Lernen in Neuseeland, Teil 2
Aus: Betrifft Kinder, Heft 10/09
Vertrauen in die Fähigkeiten der Lernenden
Die Fortbildnerin Sibylle Haas lebte drei Monate lang in Neuseeland, hatte viele Kontakte mit Kolleginnen dort, besuchte zehn Kindergärten, drei Schulen und lernte einen Teil des neuseeländischen Bildungssystems kennen. In einer Beitragsserie, die in Heft 8-9/09 begann, berichtet sie über ihre Erlebnisse, richtet den Blick sozusagen vom anderen Ende der Welt auf die hiesige Bildungslandschaft und möchte neue Perspektiven eröffnen.
Im Garten balancieren Kinder mit großen Schubkarren barfuss über schräge Holzbretter. Bäume und ein Baumhaus laden zum Klettern ein. Ein künstlicher Bachlauf mit runden Steinen lockt die Jüngsten und verspricht besondere Erfahrungen beim Krabbeln. Eine Werkbank mit einer Kiste voller Holzreste und Werkzeug erfreut sich großer Beliebtheit bei den älteren Kindern. Unter einer ausklappbaren Kletterwand liegen Plastik-Matratzen, damit im Falle eines Falles...
Die Welt ist voller Abenteuer und will erobert werden. Sie ist keine von Gefahren bereinigte Spiellandschaft, in der man sich nie wehtun darf, sondern Lern- und Übungsfeld, denn Sicherheit und Selbstbewusstsein wachsen durch Herausforderungen.
Manchmal kam es mir so vor, als ob man in diesem fernen Land im pazifischen Ozean, das erst Ende des 19. Jahrhunderts von Europäern besiedelt wurde, die lange brauchten, ehe sie es sich in der unberührten Natur gemütlich machen konnten, anders mit Gefahren und Risiken umgeht als bei uns. Natürlich fallen auch in Neuseeland Kinder hin, holen sich Schrammen, tun sich weh, weinen und werden getröstet. Der Trost wird meist mit einer kurzen Erklärung verbunden: „Das kommt schon mal vor, probier es weiter, du schaffst das..." Also nicht: „Pass auf, sonst tust du dir weh. Lass das sein, denn dafür bist du noch zu klein."

________________

**Aufgabenstellung:**
Zitiere aus dem Ausgangstext wortgetreu die Passage zwischen „Die Welt ist“ und „wachsen durch Herausforderungen.“, beide Stellen eingeschlossen. Stütze dich ausschließlich auf den Ausgangstext.

________________

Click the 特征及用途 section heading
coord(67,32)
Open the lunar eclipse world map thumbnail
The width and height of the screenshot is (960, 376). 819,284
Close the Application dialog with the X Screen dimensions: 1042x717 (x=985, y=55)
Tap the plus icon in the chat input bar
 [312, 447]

________________

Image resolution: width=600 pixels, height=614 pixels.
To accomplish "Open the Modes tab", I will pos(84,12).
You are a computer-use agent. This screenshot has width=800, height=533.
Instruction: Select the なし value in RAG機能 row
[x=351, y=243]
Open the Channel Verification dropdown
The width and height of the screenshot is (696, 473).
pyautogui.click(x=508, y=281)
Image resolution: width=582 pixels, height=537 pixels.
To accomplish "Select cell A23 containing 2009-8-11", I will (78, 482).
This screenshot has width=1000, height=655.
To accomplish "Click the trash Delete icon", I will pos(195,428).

________________

**Musterlösung:**
Die Welt ist voller Abenteuer und will erobert werden. Sie ist keine von Gefahren bereinigte Spiellandschaft, in der man sich nie wehtun darf, sondern Lern- und Übungsfeld, denn Sicherheit und Selbstbewusstsein wachsen durch Herausforderungen.